Entre los miembros de la expedición se encontraban afamados exploradores como César Pérez de Tudela y el ardilla, y un nutrido grupo de periodistas de viajes. Además de nuestros porteadores Pemones, nos acompañaba un guía llamado Alfredo que había subido “a pelo” ya más de ocho tepuyes.
Me contaba Alfredo que arriba en la “fábrica de nubes” se encontraba el tesoro más bello que jamás podría haber visto. Un ecosistema único y aún inexplorado, autóctono y original de cada una de esas montañas sagradas, propiedad de los Pemones. La fauna característica de los tepuyes y sus alrededores: monos, guacamayos, mariposas, pájaro-violín, sapo negro “oriphinela roraimi”, tapir… eran característicos de la zona. Y la flora, en su mayoría sin clasificar y desconocida formada por plantas endémicas.
Y así las cosas, tras pasar la noche en el campamento base, comenzó la dura y escabrosa, subida al Kukenam, que estaba prevista en unas ocho horas. A las 6 de la mañana todos estábamos preparados para subir, yo decidí seguir los pasos de Alfredo, el experto guía que me ayudaría a subir por esa tierra arcillosa, húmeda y escurridiza.
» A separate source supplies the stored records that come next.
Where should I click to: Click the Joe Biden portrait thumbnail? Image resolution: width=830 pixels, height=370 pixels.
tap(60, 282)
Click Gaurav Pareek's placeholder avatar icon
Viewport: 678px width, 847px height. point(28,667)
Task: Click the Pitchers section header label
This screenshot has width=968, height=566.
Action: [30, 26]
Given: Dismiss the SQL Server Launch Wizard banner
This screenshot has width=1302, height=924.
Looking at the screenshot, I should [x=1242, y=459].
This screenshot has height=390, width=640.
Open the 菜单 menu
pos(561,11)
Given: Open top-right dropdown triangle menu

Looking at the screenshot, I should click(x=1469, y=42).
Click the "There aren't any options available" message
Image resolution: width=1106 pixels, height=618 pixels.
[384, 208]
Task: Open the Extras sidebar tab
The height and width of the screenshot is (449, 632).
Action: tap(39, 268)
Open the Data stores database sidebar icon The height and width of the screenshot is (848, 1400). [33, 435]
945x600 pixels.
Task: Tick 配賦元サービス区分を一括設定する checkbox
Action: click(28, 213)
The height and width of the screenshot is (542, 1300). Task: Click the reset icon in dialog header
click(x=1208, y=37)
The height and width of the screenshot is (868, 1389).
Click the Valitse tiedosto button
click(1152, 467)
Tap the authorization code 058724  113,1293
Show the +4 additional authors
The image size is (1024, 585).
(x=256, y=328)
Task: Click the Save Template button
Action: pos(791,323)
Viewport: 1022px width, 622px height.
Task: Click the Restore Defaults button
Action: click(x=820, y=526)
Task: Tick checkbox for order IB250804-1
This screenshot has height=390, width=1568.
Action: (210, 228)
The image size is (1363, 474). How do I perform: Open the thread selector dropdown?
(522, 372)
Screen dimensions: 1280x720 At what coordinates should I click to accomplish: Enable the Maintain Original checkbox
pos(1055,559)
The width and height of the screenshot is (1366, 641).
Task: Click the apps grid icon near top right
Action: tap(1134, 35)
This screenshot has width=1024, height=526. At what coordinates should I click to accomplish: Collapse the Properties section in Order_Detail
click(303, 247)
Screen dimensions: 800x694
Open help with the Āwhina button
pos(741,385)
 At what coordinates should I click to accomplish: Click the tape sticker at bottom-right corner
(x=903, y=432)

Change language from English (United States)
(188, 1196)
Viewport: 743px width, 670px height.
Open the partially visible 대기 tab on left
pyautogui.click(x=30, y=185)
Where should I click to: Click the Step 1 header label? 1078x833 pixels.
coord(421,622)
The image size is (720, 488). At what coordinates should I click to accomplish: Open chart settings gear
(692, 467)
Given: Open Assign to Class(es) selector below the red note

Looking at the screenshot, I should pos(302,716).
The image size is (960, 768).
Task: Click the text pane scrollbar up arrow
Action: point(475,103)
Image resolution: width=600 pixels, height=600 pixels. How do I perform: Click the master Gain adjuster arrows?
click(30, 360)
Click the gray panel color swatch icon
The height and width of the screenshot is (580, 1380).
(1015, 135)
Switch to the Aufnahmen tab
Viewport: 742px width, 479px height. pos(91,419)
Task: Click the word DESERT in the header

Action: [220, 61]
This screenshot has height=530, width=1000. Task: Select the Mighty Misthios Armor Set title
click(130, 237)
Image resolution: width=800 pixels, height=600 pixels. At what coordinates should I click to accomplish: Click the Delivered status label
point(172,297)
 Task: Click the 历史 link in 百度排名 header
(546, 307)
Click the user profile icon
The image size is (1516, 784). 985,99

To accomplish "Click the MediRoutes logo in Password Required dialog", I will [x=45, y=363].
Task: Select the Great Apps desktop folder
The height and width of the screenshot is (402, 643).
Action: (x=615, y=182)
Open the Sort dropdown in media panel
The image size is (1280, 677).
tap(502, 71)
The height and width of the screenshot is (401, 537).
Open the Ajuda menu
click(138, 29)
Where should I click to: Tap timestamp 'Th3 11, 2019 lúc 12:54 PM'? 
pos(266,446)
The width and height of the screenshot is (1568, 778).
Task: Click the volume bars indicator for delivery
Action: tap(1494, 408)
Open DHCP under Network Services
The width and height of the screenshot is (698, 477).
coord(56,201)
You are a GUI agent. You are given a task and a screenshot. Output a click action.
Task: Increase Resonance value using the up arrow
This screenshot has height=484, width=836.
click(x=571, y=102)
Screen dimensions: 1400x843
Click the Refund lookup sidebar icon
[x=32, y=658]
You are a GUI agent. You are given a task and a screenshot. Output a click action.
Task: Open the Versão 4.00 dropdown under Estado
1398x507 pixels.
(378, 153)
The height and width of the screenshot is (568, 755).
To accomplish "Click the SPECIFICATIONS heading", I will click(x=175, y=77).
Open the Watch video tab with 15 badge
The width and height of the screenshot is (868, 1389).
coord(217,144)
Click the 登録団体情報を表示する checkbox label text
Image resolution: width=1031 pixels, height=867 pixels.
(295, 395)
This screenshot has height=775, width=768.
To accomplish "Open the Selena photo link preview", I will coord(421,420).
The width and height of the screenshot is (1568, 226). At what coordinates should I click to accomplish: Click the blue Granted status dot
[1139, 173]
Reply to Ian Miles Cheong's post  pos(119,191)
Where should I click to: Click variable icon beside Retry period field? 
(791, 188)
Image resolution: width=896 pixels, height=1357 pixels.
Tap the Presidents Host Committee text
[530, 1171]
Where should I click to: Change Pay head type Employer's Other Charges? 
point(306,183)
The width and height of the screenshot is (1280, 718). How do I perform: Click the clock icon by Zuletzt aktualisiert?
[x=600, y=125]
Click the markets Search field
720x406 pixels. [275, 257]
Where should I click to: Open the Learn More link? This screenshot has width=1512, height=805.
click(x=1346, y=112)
La subida no era muy escarpada, la dificultad radicaba en el terreno blando, que te agotaba, barro, agua y tierras inestables. Pero, cada paso que daba, me sabía vigilada y al amparo de los pasos firmes y descalzos de mi Alfredo, que apoyaba mi subida vertical hasta el paraíso inexplorado de la cima.
Y como todo en la vida, llegó el momento de “hacer cumbre”, como dicen los exploradores. Y la fotografía que guardo en mi mente, es difícil de definir, una superficie inhóspita se dibujo ante mis ojos, todo estaba cubierto de bruma que se despejaba y nos cubría sin previo aviso, la fábrica de nubes que veíamos desde abajo. Unas plantas, con flores que yo jamás había visto, ni en los documentales más especializados del Nacional Geographic. Un mundo virgen, sin explorar, sin conquistar por el hombre, que vivía allí aislado, a salvo… cumpliendo su ciclo vital.
Los expedicionarios estaban por allí, recopilando muestras de plantas e insectos, los periodistas, despistados, no se podían hacer fotos digitales, demasiada humedad, las cámaras se volvían locas y yo con la bruma que iba y venía, acabé completamente perdida. Llegó un momento en el que no veía a nadie del grupo. Y de pronto, entre la espesa niebla apareció Alfredo, como salido de la inmensa nada, a pecho descubierto, con esos músculos, pura fibra, sus collares tribales, su pelo negro azabache rizado largo recogido en trenzas y rastas, y sus pantalones color caqui de explorador, y… sus pies desnudos.
– “¿Te habías perdido?”, me dijo. “¿eres consciente que el suelo que pisas es sagrado?, los pemones han autorizado la subida al Tepuy para que apreciemos el sabor de la naturaleza en estado puro, salvaje. Aquí a este lugar, solo habrán subido una decena de personas antes que tú…”, “si coges algo de aquí, y te lo llevas a tu país, primero habrás de pedir permiso a la montaña sagrada”, ¿lo sabes?.
Y no se que impulso me arroyó, no se si fue el verme perdida en la cumbre, no se si fue sus bellas palabras, no se si fue algo natural que tenía que pasar y punto, pero… no pude por más que acercar mis labios a los de Alfredo y cubrir sus labios de besos, no se si eran besos inocentes, o besos sagrados… todo quedó ahí… cuando miro las fotos de la expedición, o miro una montaña cubierta de niebla… recuerdo aquel día en la cima del Tepuy como un rito de amor sagrado que quedó guardado en mi memoria como platónico para el resto de mi vida. Tras la expedición y volver a España con un cuarzo rescatado de la cima de la montaña sagrada, no volví a saber de él. A veces, en sueños, le imagino escalando Tepuyes y subiendo cimas con sus pies descalzos, asidos a la roca, y recuperando la esencia natural del ser humano. Yo tuve el placer de conocerlo a través de él, Alfredo, mi guía de las montañas sagradas.